The company, which produces footwear for both Nike and Adidas, boosted its profit 23.4% to US$209.3m for the six months to 31 March, despite reporting adverse conditions in the manufacturing industry as a whole.

Turnover increased year-on-year by 21.8% to $2.3bn, which it attributed to ongoing consolidation in the footwear manufacturing industry and solid performance in its Greater China wholesale and retail operations.

Retail sales accounted for 16.0% of total Yue Yuen sales, compared to 10.7% last year.

With the surge in retail sales, Asia has its largest market with turnover distribution among three major markets, the US, Europe and Asia, becoming more balanced.

By geographical market, Asia represented 37.8% of sales, overtaking the US which was responsible for 31.2% of revenues having been Yue Yuen's top performing market last year.

The total volume of shoes produced by the company rose by 15.1% year-on-year to 127.8m pairs and the group has added 32 new production lines over the last six months - bringing its total number of lines to 430 by the end of March 2008.

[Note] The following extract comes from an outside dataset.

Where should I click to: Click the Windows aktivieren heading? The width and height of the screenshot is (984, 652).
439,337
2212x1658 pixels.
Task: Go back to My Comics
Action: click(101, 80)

Yue Yuen said that sales from its wholesale and retail operations in Greater China accounted for about 16% of the group's total turnover for the interim period.

Sales jumped 81.5% year-on-year to $370.6m, mainly derived from its 1,694 directly operated retail stores/counters. In addition, the group's associated companies operated about 2,187 directly operated retail stores/counters.

By product category, athletic shoe sales jumped 21.1% to reach US$1.33bn, while casual shoes fell 1.6% and sports sandals fell 10.4%.

In the first two months of the third quarter the group's total turnover rose to $875.2m, an increase of 22.6 % year-on-year, the company said.

In its outlook Yue Yuen said that sales growth for the footwear and China retail operations should continue to benefit from consolidation in manufacturing activities and consumer spending in China.
 
Earlier this month the group, which has production bases in China, Vietnam and Indonesia, listed its Greater China wholesale and retail operations on the Hong Kong Stock Exchange under the name Pou Sheng International.
 
"The group continues to satisfy the needs of its brand name customers despite the challenging environment," said chairman Tsai Chi Neng.

"The wholesale and retail operations in the Greater China region under Pou Sheng should continue to be growing in the times ahead."